Corporate Governance

The Directors have established financial controls and reporting procedures which are considered appropriate given the size and structure of the Company. These controls will be reviewed in the light of an acquisition and adjusted accordingly.

The Directors are committed to maintaining high standards of corporate governance, and propose, so far as is practicable given the Company’s size and nature, to comply with the QCA Code.

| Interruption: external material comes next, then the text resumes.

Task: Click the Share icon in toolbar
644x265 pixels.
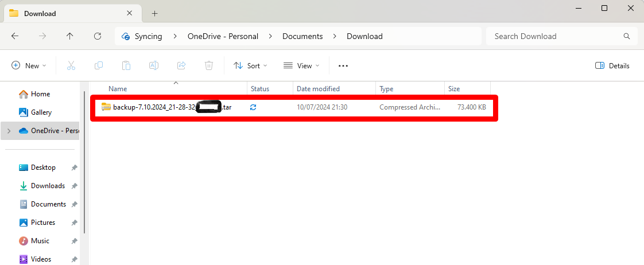Action: coord(181,66)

In particular, despite not being a requirement for a company incorporated in the BVI, it is the policy of the Company to lay the annual audited accounts before all Shareholders at an annual general meeting no later than six months after the close of the previous financial year. However, at present, due to the size of the Company, the Directors acknowledge that adherence to certain other provisions of the QCA Code may be delayed until such time as the Directors and their advisors are able to fully adopt them. The Directors intend to establish remuneration and audit committees.

Audit committee

The audit committee, which will comprise Ross Warner and Charles Wood, will have the primary responsibility for monitoring the quality of internal control and ensuring that the financial performance of the Company is properly measured and reported on and for reviewing reports from the Company’s auditors relating to the Company’s accounting and internal controls. The committee will also be responsible for making recommendations to the Board on the appointment of auditors and the audit fee and for ensuring the financial performance of the Company is properly monitored and reported.

Remuneration committee

The remuneration committee, which will comprise Ross Warner and Charles Wood, will be responsible for the review and recommendation of the scale and structure of remuneration for senior management, including any bonus arrangements or the award of share options with due regard to the interests of the shareholders and the performance of the Company.

Share dealing code

The Company has adopted a share dealing code of directors’ dealings appropriate for a company whose shares are admitted to trading on AIM and will take all reasonable steps to ensure compliance by the Directors and any relevant individuals. The share dealing code will prevent the Directors and applicable employees from dealing in Shares during close periods in accordance with Rule 21 of the AIM Rules.